| Task |
In the SQL*DBA passage, swap "SYS account" for "SYSTEM account" and write out the part that begins at the words "All SQL*DBA modes" and stops after "to the executable).".
>> BEGIN Source
Before You Start SQL*DBA

There are several requirements to meet before you can run SQL*DBA. First, the user must either own the executable or be a member of the group associated with it. You can find the SQL*DBA executable in the bin directory of your ORACLE_HOME environment variable; it's usually named sqldba (DOS-based systems might include an EXE or COM extension). If you are running Oracle on a DOS machine, the executable is located in the directory pointed to by your XBIN environment variable.

Once you can execute SQL*DBA, you must also have privileges to execute the specific commands you want to use. For instance, if you want to add a data file to a tablespace, you must have the ALTER TABLESPACE privilege.

Next, it is important to know how to connect to a database. Nearly all the commands supported by SQL*DBA require a connection to a database (especially startup and shutdown options).

Connecting to a Database

All SQL*DBA modes support the connect commands. With a username/password specification, you can connect to your

default database. SQL*Net supports special connect strings to connect to remote databases on your network. You can use this option to eliminate the need for logging into every system where a database is running.

connect internal is the most typical connection using SQL*DBA. Internal, a special username viable only through SQL*DBA, is

actually a alias for logging into the SYS account. Intended strictly for use with special operations such as startup and shutdown,

the internal username is limited to users with the correct access to SQL*DBA (ownership and group access to the executable).

Terminating SQL*DBA Commands

SQL*DBA, like SQL*Plus, enables you to execute multiple-line commands. By default, you must terminate all commands with a semicolon (;) or forward slash (/), regardless of which mode you are using. These characters tell SQL*DBA to execute the command. Some commands might not require the terminator. If you press return while entering a command where SQL*DBA expects further input, SQL*DBA provides a continuation line where you can enter the next part of the command line. Entering the termination character ends the command and begins execution.
>> END Source
>> BEGIN Dataset content
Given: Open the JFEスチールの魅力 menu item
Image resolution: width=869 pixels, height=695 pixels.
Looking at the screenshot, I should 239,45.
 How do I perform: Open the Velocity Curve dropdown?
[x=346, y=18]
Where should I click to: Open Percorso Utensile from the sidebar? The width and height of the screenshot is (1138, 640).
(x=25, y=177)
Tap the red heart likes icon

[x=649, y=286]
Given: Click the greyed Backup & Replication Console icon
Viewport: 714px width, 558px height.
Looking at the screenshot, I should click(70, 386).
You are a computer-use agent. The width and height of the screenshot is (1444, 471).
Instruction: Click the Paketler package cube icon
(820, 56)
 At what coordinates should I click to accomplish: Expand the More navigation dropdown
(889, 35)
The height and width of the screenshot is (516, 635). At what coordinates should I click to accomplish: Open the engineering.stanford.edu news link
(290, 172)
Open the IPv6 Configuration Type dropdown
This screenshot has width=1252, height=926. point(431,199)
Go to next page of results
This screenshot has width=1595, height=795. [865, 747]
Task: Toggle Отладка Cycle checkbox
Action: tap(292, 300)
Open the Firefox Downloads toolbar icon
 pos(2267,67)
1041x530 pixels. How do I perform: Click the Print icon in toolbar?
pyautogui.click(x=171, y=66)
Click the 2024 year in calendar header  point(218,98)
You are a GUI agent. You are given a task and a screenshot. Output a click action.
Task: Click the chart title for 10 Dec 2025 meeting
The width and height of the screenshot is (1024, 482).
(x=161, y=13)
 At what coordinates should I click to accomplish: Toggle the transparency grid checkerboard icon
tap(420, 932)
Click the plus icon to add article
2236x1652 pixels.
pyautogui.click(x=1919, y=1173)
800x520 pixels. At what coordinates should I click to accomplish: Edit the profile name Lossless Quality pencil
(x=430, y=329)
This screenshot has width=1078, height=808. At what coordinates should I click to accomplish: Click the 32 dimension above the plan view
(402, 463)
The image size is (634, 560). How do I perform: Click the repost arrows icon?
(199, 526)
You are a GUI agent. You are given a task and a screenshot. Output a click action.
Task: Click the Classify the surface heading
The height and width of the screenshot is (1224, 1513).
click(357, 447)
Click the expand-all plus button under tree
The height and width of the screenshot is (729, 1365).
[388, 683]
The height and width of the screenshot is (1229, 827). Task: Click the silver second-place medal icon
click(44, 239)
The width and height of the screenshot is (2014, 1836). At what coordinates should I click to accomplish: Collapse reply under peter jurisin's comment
>> END Dataset content
| Complete answer |
All SQL*DBA modes support the connect commands. With a username/password specification, you can connect to your

default database. SQL*Net supports special connect strings to connect to remote databases on your network. You can use this option to eliminate the need for logging into every system where a database is running.

connect internal is the most typical connection using SQL*DBA. Internal, a special username viable only through SQL*DBA, is

actually a alias for logging into the SYSTEM account. Intended strictly for use with special operations such as startup and shutdown,

the internal username is limited to users with the correct access to SQL*DBA (ownership and group access to the executable).